Mr da Silva told ScienceNetwork WA that the secret to good science journalism was the same as for all other types of journalism - finding a good story and telling it well.

"We make a real effort to get the science right, but our obsession is with bringing to the audience what we think they will find interesting," he said.

"Science shouldn't be about telling people about 'important' things in science. It should be like all other journalism: is it a good story? Is it fascinating? Do you come away feeling enlighhtened and entertained?"

As for the common misconception that science is too hard for the average reader, Mr da Silva said it was time to give the public more credit.

"Readers have minds too, you know," he said.
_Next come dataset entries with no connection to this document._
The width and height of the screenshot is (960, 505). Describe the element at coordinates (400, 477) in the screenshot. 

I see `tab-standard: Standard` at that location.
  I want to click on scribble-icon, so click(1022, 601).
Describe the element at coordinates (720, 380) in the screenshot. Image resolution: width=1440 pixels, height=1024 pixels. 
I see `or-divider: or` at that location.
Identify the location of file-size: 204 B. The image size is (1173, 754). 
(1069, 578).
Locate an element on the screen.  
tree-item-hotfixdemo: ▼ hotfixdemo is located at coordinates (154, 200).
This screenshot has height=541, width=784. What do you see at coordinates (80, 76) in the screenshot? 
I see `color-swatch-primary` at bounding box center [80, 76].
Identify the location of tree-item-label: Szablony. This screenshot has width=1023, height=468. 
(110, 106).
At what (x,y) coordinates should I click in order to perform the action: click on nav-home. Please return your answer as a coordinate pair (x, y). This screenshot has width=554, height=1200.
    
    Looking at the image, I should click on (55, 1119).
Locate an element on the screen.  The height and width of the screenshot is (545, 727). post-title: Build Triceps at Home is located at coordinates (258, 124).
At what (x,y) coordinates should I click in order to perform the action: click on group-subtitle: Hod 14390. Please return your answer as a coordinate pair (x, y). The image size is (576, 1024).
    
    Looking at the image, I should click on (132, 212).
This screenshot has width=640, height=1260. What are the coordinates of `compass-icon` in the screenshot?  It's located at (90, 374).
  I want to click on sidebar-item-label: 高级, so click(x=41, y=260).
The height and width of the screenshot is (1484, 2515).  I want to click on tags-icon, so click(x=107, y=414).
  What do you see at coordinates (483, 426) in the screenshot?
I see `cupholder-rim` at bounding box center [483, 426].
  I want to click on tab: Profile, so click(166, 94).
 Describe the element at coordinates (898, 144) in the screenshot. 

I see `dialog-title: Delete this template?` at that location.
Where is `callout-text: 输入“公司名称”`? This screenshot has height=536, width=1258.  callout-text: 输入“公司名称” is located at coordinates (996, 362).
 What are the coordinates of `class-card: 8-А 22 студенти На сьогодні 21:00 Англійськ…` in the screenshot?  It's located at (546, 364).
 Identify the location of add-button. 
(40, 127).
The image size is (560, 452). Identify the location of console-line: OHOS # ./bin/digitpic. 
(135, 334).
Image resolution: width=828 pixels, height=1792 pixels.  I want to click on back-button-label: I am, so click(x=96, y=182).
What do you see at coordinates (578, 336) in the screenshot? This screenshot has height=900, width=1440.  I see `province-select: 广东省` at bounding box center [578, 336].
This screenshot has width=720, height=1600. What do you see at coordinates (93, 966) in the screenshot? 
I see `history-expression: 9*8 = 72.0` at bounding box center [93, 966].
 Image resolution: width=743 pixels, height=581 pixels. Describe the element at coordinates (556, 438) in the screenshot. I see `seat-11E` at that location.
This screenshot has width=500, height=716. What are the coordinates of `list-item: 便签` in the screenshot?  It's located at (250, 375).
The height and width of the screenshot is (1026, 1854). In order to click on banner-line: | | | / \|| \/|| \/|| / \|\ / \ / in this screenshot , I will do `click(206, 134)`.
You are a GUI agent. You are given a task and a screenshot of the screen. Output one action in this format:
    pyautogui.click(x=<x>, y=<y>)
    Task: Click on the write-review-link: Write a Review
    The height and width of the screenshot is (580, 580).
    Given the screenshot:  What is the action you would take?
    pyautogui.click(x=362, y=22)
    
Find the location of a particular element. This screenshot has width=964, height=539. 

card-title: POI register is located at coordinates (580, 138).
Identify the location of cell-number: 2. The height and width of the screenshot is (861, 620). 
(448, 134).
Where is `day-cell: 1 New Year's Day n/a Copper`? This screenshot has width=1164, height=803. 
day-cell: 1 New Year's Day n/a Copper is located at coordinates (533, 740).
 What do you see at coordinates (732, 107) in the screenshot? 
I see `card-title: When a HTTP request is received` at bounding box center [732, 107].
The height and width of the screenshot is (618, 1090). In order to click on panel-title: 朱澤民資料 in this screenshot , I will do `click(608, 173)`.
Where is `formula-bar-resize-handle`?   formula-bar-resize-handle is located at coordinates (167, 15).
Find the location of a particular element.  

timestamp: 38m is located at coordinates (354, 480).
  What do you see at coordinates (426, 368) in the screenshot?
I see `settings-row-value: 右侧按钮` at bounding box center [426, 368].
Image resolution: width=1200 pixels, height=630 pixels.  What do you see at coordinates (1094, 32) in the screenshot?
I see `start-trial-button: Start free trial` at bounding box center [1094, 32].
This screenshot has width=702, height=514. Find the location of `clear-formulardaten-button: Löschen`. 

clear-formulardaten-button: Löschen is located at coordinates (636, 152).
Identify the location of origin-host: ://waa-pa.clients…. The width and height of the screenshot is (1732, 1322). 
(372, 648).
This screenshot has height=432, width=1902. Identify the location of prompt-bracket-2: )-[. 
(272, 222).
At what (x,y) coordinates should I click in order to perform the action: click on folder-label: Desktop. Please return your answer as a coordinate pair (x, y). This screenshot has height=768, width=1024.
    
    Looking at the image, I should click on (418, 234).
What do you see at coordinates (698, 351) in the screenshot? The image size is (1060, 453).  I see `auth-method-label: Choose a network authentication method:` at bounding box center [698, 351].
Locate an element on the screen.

"They watch art films, play chess, visit museums and even read books. They go to writer's festivals and hear esoteric or difficult topics discussed at length.

"Where does it say that the life of the mind should be ignored by newspapers? The finance pages are full of GDP, CPI, fiscal imbalance and M3 - yet nobody says, 'well, they're too hard for the public to understand, let's not have them'."

He said the philosophy of COSMOS was to treat science as a natural part of culture, covering it from many angles: art, design, travel, interviews, humour, history and opinion.

"Science is part of life, it explains the world around us and drives modern economies," he said.

"And yet, it is often treated like a disabled cousin everyone is too embarrassed to talk about. The success of COSMOS shows that this approach is out of date."

The magazine's new website, Cosmos Online, won Best Internet Site, despite launching only five months ago. The magazine's technical director Anthony Willis collected the hotly-contested award.

Meanwhile, the magazine's Editorial Assistant Kate Holdsworth snapped up the Best Newcomer to Journalism award.

But it was COSMOS' win of the Best Consumer Magazine (Print Run Over 30,000) - ahead of Australian Geographic, Wellbeing and Auto Salon Magazine - that set it up as a finalist for the coveted overall award of Magazine of the Year.

"We were delighted and, frankly, amazed to do so well," said publisher Kylie Ahern, who collected the Best Small Publisher and Consumer Magazine of the Year trophies. "It shows that a commitment to excellence pays dividends."

The awards were judged by a panel of 32 independent industry specialists and academics who selected winners in 33 categories.